Speaking at a seminar on the MMR’s responsible lending proposals today, Coogan says the regulator has not listened to the industry’s concerns and he urges those in the sector to write to relevant ministers and local MPs to fight the MMR.
Coogan says the FSA has not addressed the question of where people will live if consumers are prevented from becoming home owners.
He says: “Of course, it is not the regulator’s job to implement housing policy, but its proposed approach on responsible lending will make Grant Shapps’ job impossible to deliver.”
Coogan wants the FSA to make an early announcement before the consultation deadline of November 16 that it will reconsult on a new draft of responsible lending rules, with a full and complete impact analysis.
He says: “From the start, we have made three basic contentions, which have not been accepted by the FSA.”
Firstly he says the paper introduces a change in responsibilities for mortgage decisions from borrowers to their lenders, creating new regulatory risks which the industry would not accept.
Secondly, the CML has highlighted inadequate drafting of rules, both in the area of arrears charges and responsible lending, which will lead to different interpretations by firms and the risk of future regulatory intervention as the FSA’s successor body asserts the industry, or particular lenders, have not done what it intended under its current policy proposals.
Thirdly, it says the regulatory approach is so risk averse that it layers rule upon rule addressing the same affordability risk, creating in total an over reaction to past problems – the regulatory pendulum has swung too far.
The CML believes the FSA’s proposals do not take due account of the self-correction in the market since 2007.
The trade body says the MMR is a banner for how the FSA’s successors, presumably the same staff with a new employer will regulate financial services as a whole.
But in response to the CML’s comments, the FSA says the MMR aims to address the major failures that have occurred in the mortgage market and to replace risky lending and unaffordable borrowing with common sense standards.
A spokeswoman for the FSA, says: “While many people are currently benefiting from historically low interest rates, market contraction has already impacted over 2 million borrowers and our evidence has found that almost half of UK households have had little or no money left after their mortgage and other bills were deducted from their income.
“There are currently 350,000 borrowers in arrears and 54,000 homes were repossessed last year. Even a modest rise in interest rates could lead to a significant increase in the number of families suffering financial distress. This is why it is imperative that we ensure lenders act responsibly and do not return to irresponsible practices, in order to protect consumers from taking on mortgages they cannot afford and potentially losing their homes.

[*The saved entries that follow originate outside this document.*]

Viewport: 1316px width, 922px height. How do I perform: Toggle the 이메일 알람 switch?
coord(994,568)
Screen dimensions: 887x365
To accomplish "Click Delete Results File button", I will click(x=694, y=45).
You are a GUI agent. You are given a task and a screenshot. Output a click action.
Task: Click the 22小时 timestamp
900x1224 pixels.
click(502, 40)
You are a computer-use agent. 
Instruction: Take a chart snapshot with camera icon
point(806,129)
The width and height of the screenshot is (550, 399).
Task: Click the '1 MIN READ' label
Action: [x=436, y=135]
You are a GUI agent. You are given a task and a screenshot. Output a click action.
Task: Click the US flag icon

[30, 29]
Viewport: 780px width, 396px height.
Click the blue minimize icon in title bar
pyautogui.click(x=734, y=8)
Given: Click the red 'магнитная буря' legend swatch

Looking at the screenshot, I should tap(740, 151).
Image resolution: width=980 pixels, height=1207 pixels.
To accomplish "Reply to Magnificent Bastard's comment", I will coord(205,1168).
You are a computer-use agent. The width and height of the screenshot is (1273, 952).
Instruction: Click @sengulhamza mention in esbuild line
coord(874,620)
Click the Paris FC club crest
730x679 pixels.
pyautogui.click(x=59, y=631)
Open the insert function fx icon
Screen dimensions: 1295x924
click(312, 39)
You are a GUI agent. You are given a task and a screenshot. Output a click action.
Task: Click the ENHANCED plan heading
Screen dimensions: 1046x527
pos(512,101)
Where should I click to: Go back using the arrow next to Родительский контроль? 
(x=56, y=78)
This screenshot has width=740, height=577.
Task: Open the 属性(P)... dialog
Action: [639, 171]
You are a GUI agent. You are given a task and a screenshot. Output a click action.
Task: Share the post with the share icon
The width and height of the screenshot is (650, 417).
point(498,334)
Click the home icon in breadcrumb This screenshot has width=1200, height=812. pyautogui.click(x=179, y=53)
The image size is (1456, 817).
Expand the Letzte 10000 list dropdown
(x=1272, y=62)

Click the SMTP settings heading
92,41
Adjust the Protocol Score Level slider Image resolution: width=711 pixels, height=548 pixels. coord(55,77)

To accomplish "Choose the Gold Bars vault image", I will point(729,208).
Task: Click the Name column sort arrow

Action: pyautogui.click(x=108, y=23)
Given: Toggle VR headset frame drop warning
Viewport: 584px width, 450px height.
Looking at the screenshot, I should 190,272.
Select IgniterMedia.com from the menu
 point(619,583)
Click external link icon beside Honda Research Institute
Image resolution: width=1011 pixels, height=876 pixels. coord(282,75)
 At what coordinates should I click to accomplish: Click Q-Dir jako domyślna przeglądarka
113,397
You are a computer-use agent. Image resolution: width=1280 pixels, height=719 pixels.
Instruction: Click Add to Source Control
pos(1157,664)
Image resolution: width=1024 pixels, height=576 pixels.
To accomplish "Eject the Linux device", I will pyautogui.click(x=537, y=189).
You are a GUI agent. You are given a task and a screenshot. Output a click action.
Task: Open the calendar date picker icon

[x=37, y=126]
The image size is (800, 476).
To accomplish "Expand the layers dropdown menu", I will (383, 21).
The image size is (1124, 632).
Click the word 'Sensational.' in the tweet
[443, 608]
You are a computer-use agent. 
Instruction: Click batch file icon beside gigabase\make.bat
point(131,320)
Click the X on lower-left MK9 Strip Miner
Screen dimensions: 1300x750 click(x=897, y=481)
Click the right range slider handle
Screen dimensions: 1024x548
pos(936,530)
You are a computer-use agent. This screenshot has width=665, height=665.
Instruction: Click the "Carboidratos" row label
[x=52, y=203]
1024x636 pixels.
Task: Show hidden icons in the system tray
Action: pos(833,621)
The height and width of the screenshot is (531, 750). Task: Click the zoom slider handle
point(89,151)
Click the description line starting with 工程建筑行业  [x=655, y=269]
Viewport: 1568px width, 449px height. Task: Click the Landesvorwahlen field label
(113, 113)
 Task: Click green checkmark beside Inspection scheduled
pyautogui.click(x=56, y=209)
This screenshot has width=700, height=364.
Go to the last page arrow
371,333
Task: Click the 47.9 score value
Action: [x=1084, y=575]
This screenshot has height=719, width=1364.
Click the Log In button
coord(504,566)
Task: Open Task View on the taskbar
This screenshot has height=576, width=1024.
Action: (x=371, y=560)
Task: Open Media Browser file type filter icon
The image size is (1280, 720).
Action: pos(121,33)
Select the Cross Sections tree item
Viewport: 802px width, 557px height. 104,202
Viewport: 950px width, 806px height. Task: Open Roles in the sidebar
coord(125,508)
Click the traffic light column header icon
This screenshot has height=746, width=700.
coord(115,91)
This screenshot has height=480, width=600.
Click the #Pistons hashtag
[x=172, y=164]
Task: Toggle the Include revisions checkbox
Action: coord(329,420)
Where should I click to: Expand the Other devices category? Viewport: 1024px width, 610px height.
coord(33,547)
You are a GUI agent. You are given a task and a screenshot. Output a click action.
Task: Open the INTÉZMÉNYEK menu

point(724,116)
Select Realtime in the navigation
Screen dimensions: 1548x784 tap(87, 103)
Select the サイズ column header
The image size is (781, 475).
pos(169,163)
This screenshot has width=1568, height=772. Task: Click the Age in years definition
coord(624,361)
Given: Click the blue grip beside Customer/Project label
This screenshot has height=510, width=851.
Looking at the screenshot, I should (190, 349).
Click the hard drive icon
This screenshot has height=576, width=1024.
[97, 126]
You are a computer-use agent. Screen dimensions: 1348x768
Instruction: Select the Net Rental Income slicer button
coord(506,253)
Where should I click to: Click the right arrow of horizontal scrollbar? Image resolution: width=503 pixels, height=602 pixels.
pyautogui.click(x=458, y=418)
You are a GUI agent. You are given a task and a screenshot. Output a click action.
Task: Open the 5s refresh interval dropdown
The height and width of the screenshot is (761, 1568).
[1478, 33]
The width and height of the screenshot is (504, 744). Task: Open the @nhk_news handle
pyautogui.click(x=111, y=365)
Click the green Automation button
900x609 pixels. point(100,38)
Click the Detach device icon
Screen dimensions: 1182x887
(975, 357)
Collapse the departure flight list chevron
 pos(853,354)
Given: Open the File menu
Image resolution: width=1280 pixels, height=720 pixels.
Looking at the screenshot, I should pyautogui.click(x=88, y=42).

“We think that much of what we are proposing is consistent with how lenders themselves have already tightened up their procedures following the recent downturn. No doubt this is why our proposals have been characterised by a number of firms as simply marking a return to ‘sensible underwriting’ and common sense.”
It says it continues to welcome and review all feedback it receives and it has already indicated that it will not rush into change without fully assessing the impact of its proposals on the mortgage market.